I took Riley for a vet visit a couple weeks ago and thought we'd try to get his nails clipped while we were there. (He has serious issues with nail trimming.) There were three of us - the vet, a tech and myself - and we couldn't do it. He went into a total panic and was so stressed that we decided not to push it. She suggested making another appointment and we'd do a reversible sedation; knock him out, clip his nails and wake him up. 
My hands were a little too full at the time and I didn't think to ask exactly what she planned to use, but I'm guessing (from what some other people have told me) that it would probably be Domitor.

Do any of you know anything, or have any experience with this? I'm really hesitant to do it. I don't like the idea of sedating him unless it's an absolute LAST resort.

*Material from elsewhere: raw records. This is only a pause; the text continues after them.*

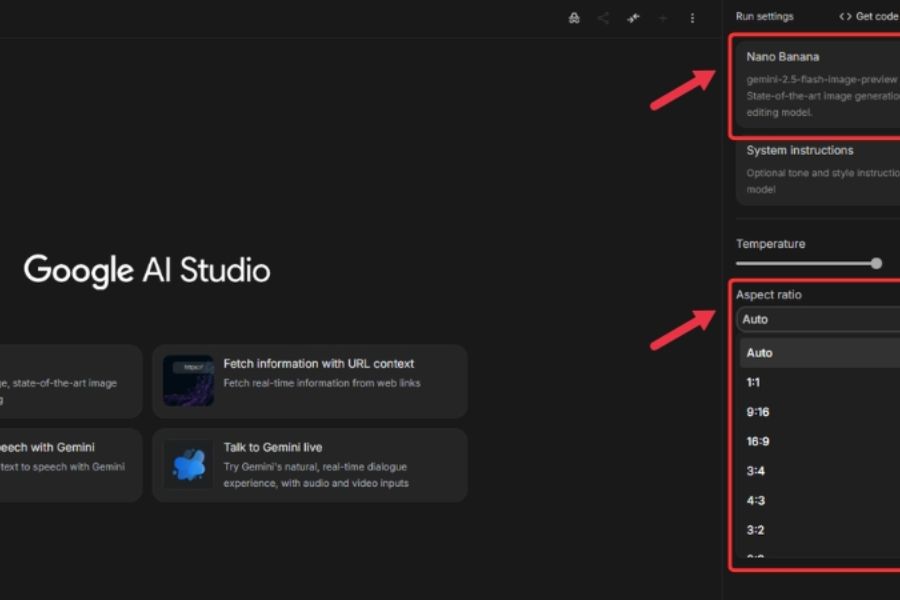Click the URL context card thumbnail
Viewport: 900px width, 600px height.
click(x=188, y=381)
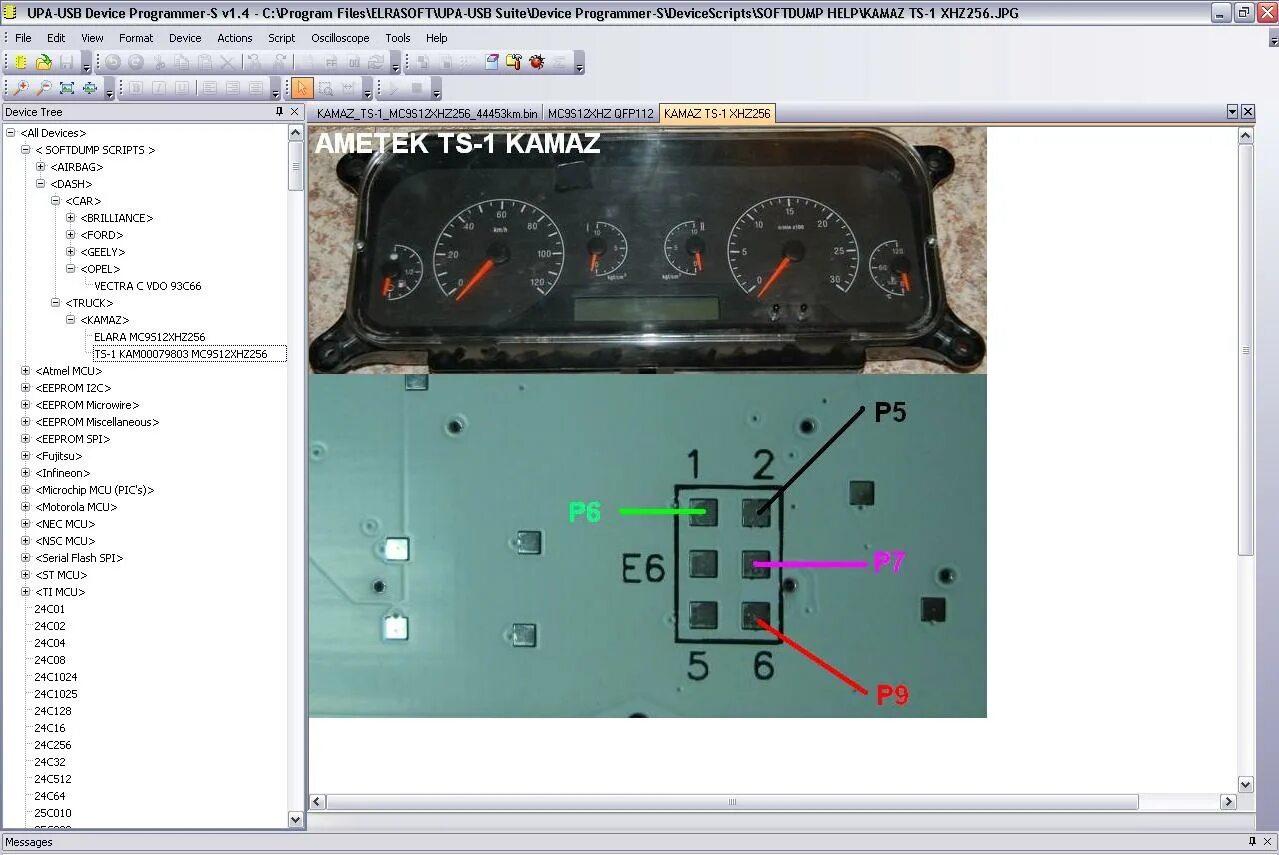The image size is (1279, 855).
Task: Select ELARA MC9S12XHZ256 in the tree
Action: (x=149, y=337)
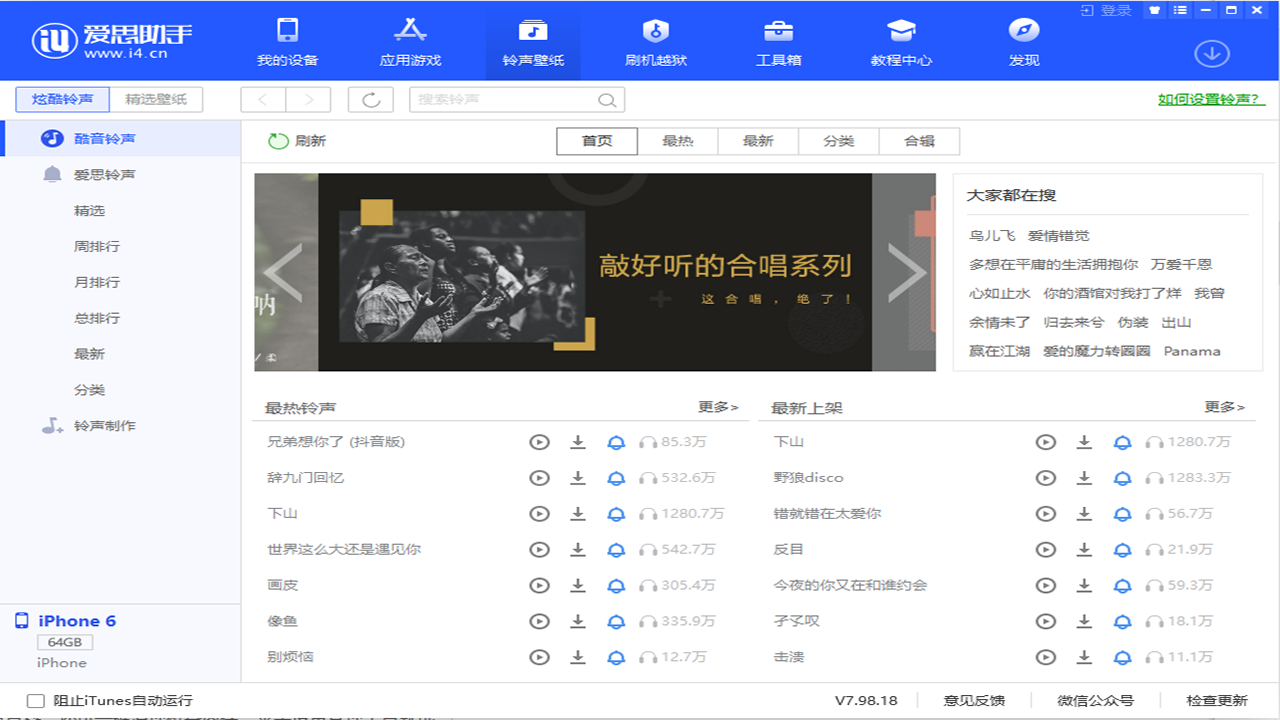Click the 意见反馈 feedback button
Screen dimensions: 1280x720
[x=974, y=700]
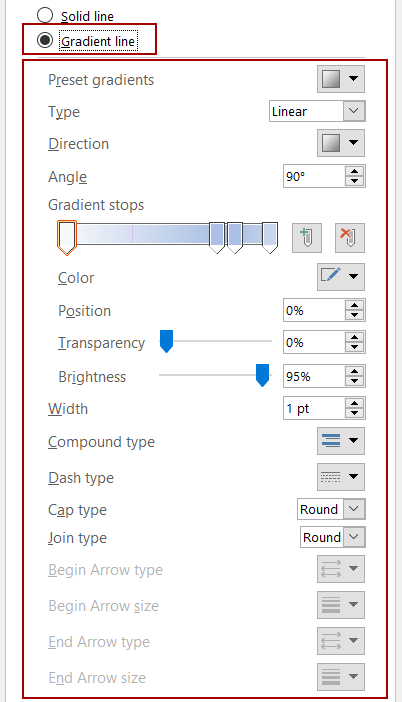Select the last gradient stop marker
The width and height of the screenshot is (402, 702).
[269, 237]
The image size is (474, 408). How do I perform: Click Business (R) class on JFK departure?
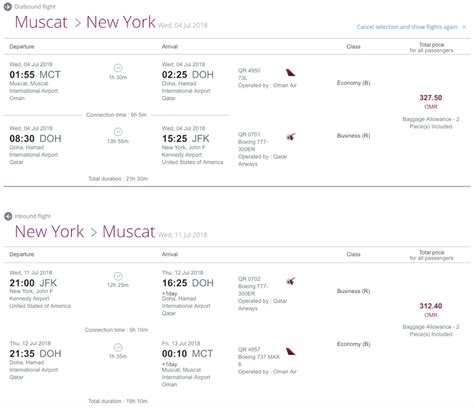[353, 291]

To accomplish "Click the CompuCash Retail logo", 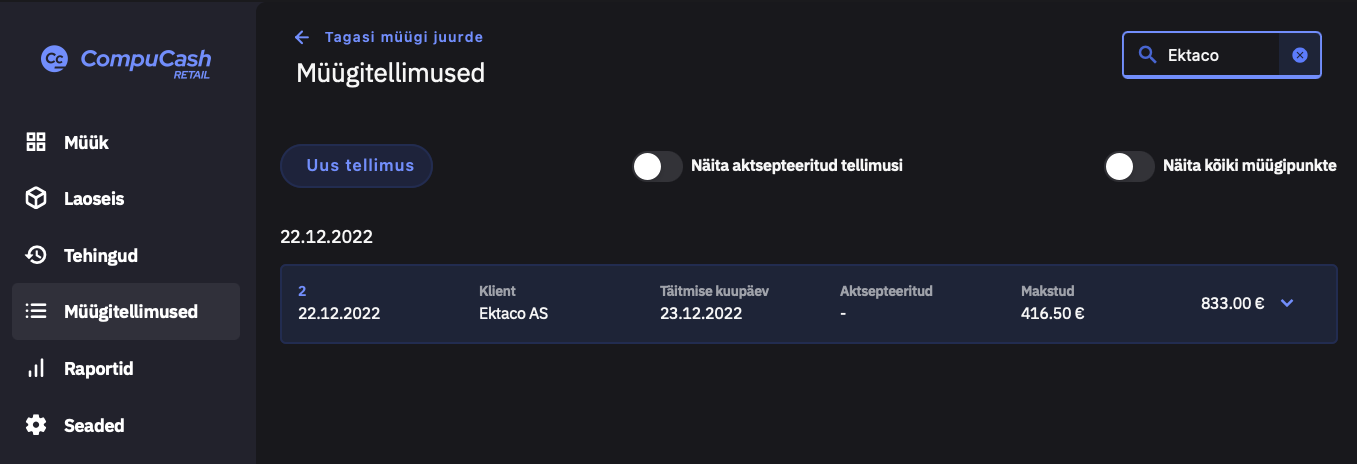I will (x=126, y=60).
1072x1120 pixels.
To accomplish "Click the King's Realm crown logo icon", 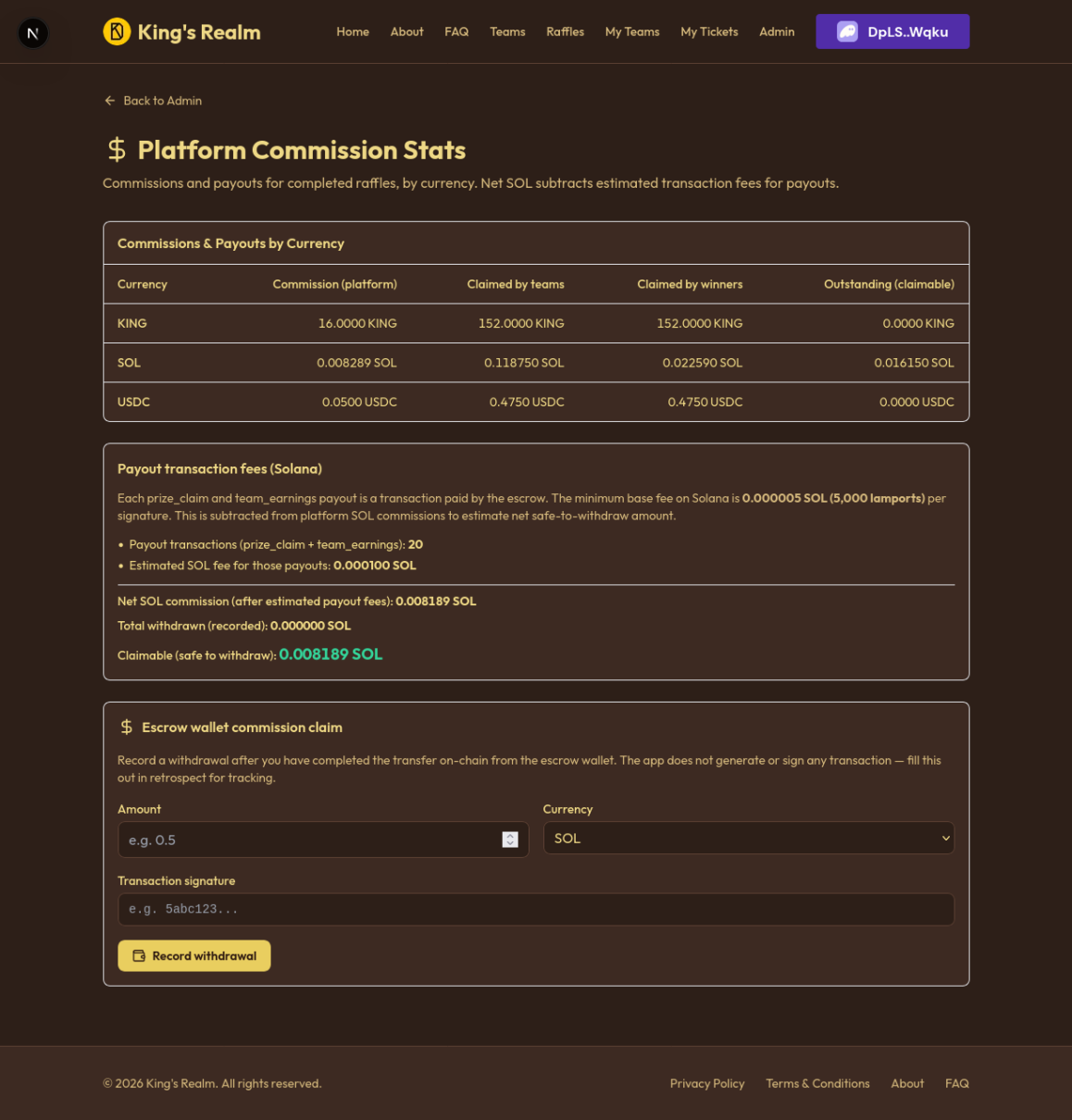I will point(116,31).

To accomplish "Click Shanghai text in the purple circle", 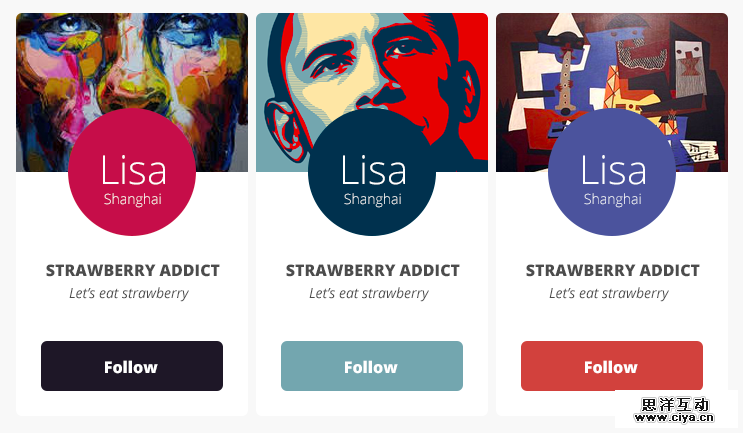I will 613,199.
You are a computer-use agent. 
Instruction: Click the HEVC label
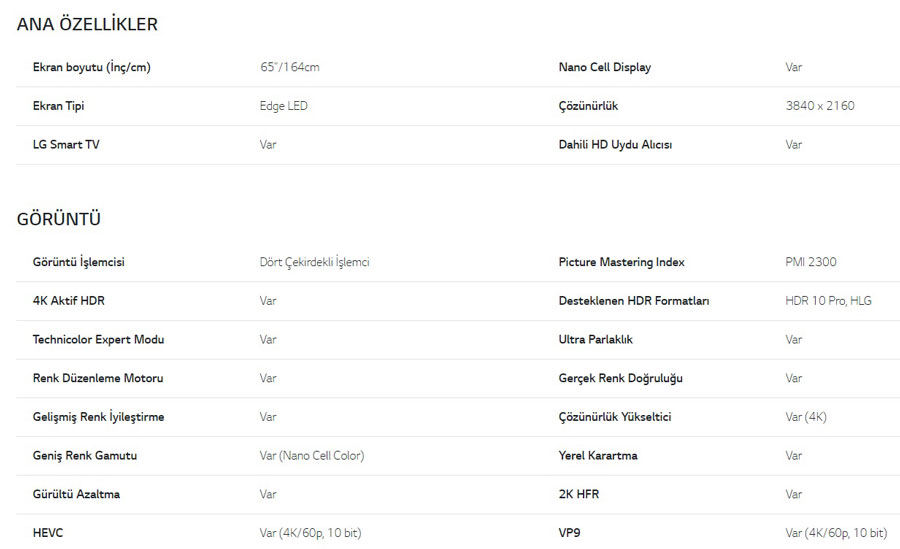(48, 533)
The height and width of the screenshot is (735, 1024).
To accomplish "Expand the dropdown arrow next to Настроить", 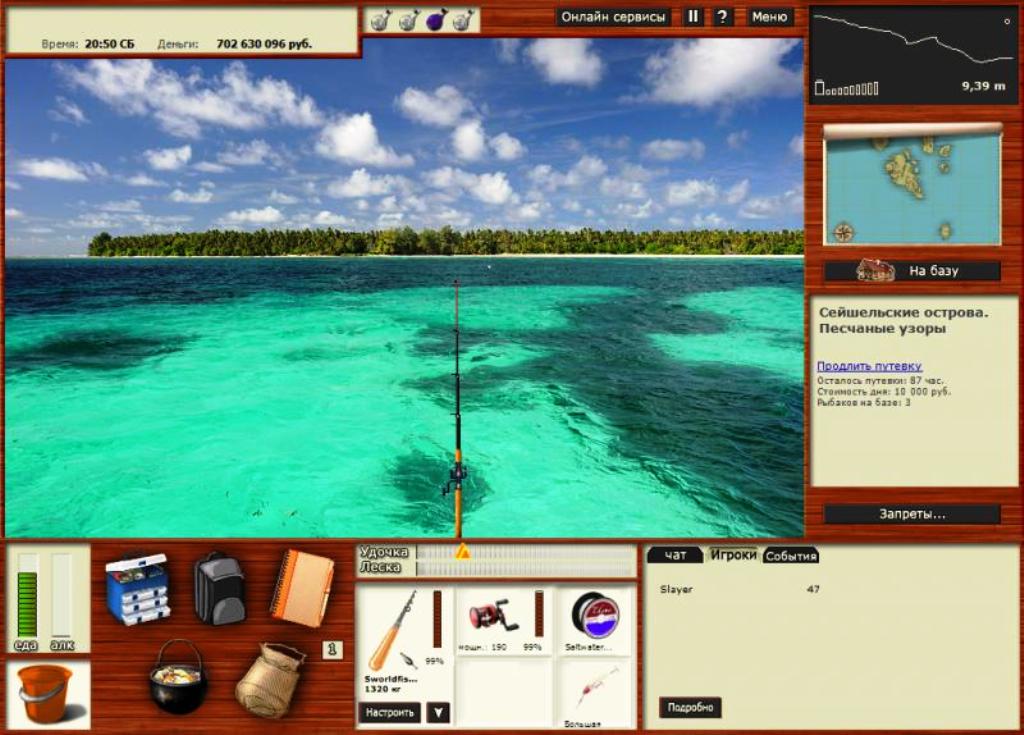I will coord(438,713).
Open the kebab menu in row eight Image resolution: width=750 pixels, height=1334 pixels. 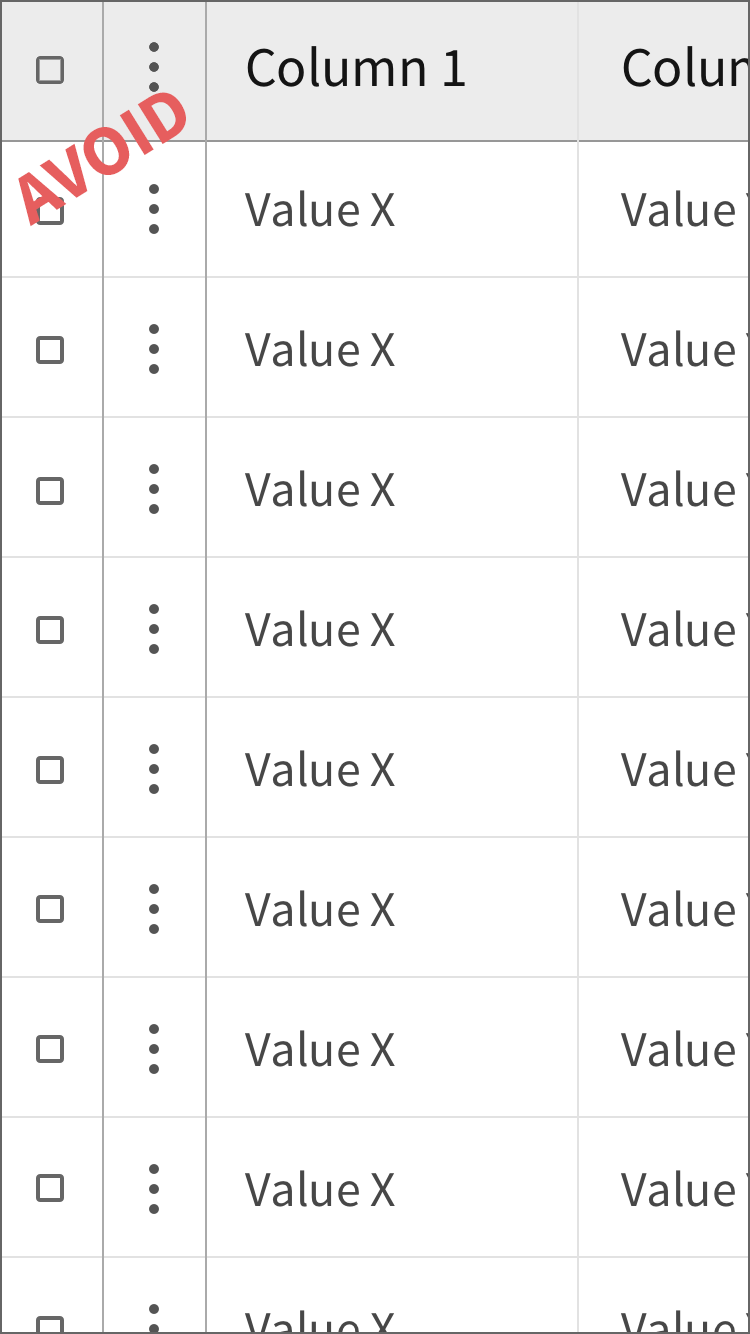pos(153,1189)
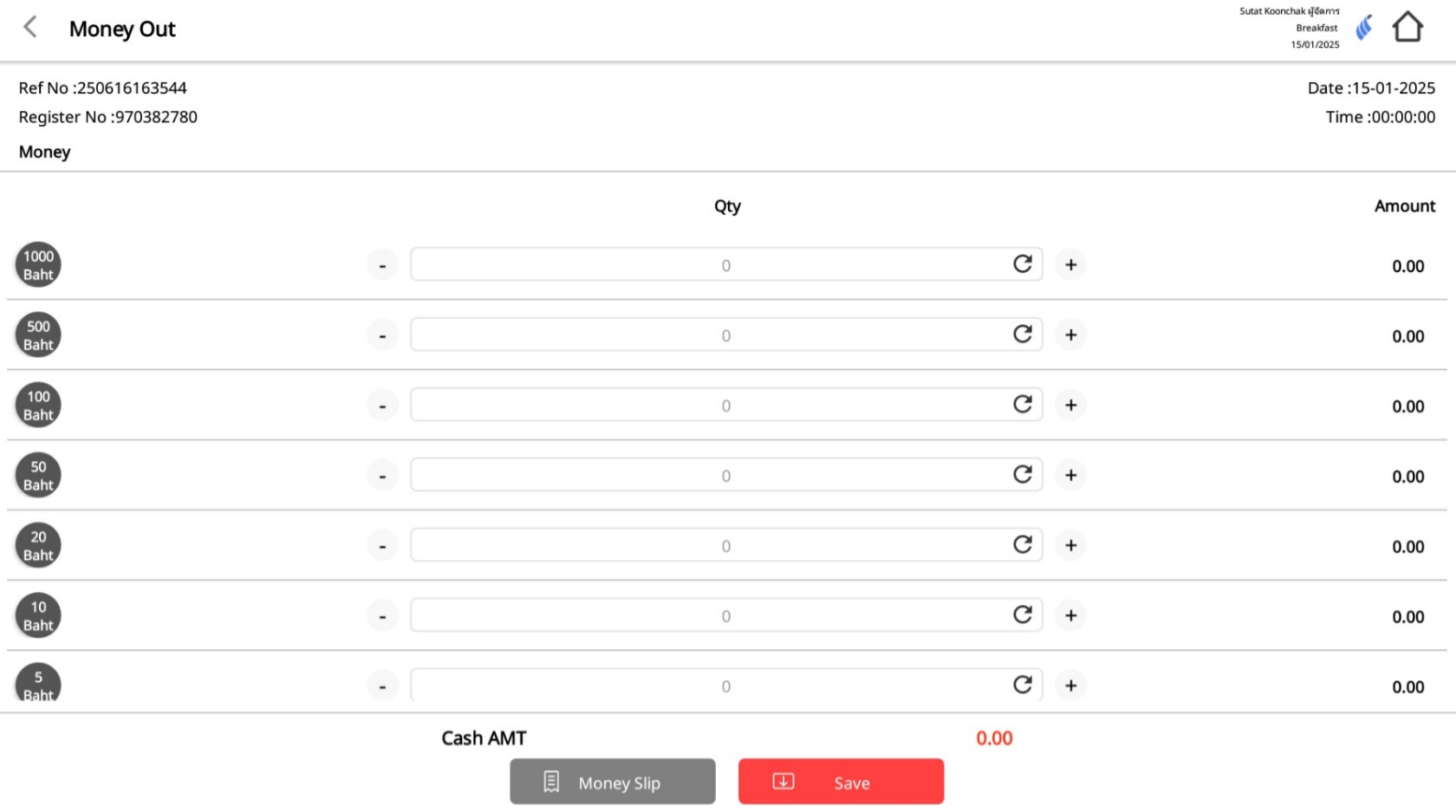Select the 500 Baht denomination badge
The height and width of the screenshot is (812, 1456).
38,335
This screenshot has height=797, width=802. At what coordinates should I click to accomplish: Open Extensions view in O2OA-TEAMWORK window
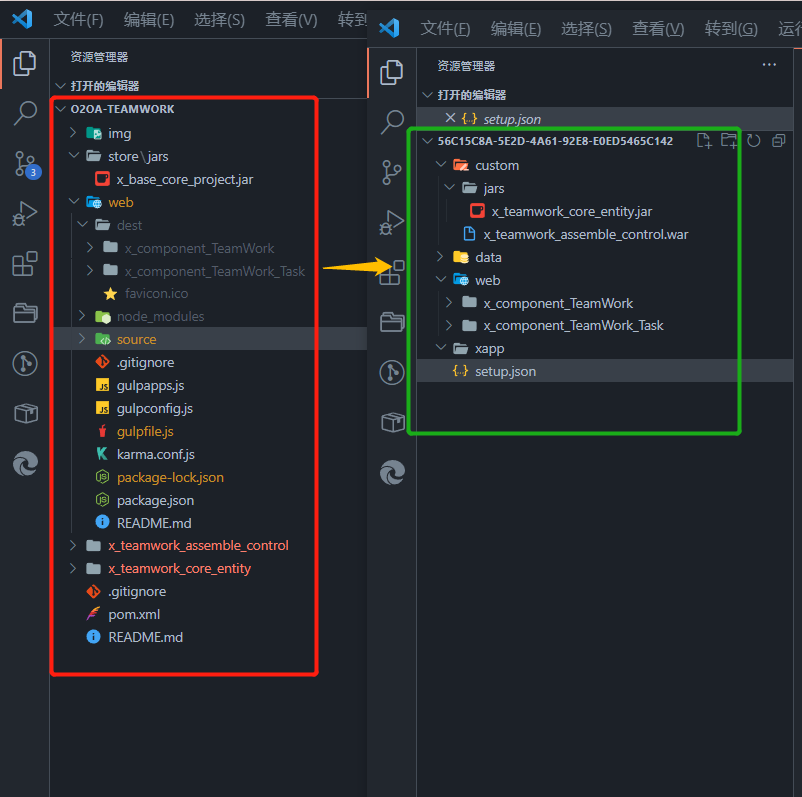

And what REALLY put me off is the fact that she didn't mention doing any bloodwork prior to the sedation. Riley's never had a full blood workup and sure, he _appears_ to be healthy, but how can you know for sure without running the bloodwork? 
Would that be as risky and irresponsible as it seems to me? Or am I being paranoid and overly-cautious?

I called another vet to see if his nail issues are something they'd be willing to deal with and the woman I spoke to said that if a vet suggested sedation without bloodwork, she'd run like he[ck]. She said they do not do that and would be more than happy to give his nails a try and see if they can get them done. She wants me to bring him in, as many times as I possibly can, before the actual appointment and wants me to bring some hot dog or chicken or something with me. She wants him to see the exam room, meet the vet, get all kinds of attention and great treats, and then leave. They'd like to start building a foundation with him before they actually DO anything. (Not sure that will help with Riley, but I figure it certainly can't hurt.) 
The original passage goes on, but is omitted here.